The Futuro House was originally conceived as a weekend retreat, before being manufactured around the world – but the oil crisis of the early 1970s put an end to that, causing the cost of plastic to treble. The upshot was that only a hundred were actually ever made.
The sole example to grace London’s skyline previously was aboard a ferry on the Thames back in 1968 as part of the houses’ launch at the FinnFocus trade exhibition. The Daily Mail wrote drily that “this object, looking like everyone else’s idea of a flying saucer from outer Space, is the Finnish idea of a perfect weekend cottage”.So how did Craig Barnes get his mitts on one? “I first saw the Futuro house as a small kid on holiday in South Africa,” he says. “Over the years I revisited it time and time again, dreaming of one day owning such a magnificently odd construction. In April 2013 an unexpected chain of events led to myself and my wife Jane not quite believing that I was actually agreeing to buy that very house – the house of my dreams.”
Boom. But how to transport it 12,000 miles to Herefordshire by land and sea, let alone restore it? (And not to mention the fact that the couple were supposed to be flying home to the UK the next day.)
“I didn’t have a screwdriver to my name, or any idea how to begin,” says Craig. And so began five frantic days and sleepless nights spent deconstructing the Futuro and working out how to get it back to the UK. But miraculously, the plan worked.

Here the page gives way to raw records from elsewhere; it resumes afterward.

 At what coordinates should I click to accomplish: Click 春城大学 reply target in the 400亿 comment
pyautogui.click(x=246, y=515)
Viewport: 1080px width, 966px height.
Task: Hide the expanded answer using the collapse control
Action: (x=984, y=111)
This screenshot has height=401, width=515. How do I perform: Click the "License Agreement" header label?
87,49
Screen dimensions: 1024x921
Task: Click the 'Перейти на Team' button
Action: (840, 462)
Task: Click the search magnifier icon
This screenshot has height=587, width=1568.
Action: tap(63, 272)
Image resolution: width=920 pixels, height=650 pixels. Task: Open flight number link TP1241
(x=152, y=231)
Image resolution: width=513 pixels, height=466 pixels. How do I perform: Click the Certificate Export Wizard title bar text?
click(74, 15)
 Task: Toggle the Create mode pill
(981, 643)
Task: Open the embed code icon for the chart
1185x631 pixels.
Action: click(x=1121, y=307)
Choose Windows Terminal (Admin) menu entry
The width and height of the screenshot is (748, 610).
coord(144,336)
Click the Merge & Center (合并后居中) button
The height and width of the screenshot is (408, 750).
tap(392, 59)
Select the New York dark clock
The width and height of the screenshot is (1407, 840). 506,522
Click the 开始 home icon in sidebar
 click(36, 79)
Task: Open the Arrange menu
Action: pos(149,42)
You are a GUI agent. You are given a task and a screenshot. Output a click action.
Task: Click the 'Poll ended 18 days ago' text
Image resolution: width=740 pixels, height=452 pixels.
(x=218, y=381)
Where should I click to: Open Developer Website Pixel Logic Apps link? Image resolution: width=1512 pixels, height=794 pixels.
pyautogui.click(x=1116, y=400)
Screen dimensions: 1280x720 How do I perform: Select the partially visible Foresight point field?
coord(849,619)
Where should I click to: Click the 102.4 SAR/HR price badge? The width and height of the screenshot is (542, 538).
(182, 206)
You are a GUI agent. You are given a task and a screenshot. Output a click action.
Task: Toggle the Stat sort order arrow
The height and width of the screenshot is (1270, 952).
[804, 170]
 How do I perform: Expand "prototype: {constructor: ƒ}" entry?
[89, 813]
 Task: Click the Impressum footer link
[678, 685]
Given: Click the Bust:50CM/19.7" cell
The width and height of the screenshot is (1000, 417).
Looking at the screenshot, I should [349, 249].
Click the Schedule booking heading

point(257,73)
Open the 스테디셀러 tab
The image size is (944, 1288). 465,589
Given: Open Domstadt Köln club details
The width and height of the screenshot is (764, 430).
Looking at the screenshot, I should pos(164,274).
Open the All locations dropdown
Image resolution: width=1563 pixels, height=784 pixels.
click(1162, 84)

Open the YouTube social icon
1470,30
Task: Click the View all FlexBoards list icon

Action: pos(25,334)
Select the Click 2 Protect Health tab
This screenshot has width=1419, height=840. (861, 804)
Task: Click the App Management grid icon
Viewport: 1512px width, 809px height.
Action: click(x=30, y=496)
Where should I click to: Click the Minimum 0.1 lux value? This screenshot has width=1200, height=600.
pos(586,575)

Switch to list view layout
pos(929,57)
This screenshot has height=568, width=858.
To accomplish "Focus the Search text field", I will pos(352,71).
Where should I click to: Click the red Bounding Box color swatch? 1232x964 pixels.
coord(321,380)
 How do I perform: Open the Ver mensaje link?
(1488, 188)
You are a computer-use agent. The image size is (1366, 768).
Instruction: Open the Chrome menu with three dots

Then a two month wait, “worrying whether it would survive the epic journey by sea” perched on the top of a container ship, while unexpected bills racked up, complications endured, including the “stresses of working out where you store a spaceship”.
But finally the house was safely ensconced in Herefordshire. It was initially stored in pieces in a former World War II bomb factory, while Barnes considered the best way to approach its makeover – and also finding somewhere to do it.Relocated to a new workshop, restoration began in earnest in January 2014. “As the year went on,” he says, “the pace quickened and more and more people became involved in the journey to bring the Futuro back to its former glory and allow the world to enjoy it.”
So now it’s resident in King’s Cross, what actually happens inside? Well, Central Saint Martin’s are hosting a year long series of performances, screenings, talks and happenings speculating on the possibilities and inevitabilities ahead.
“Artists, designers and thinkers will gather to question, provoke and seek solutions to change the course of our world,” says Barnes. Wowsers. And don’t fear, it will also be open to the public occasionally as part of this programme of events.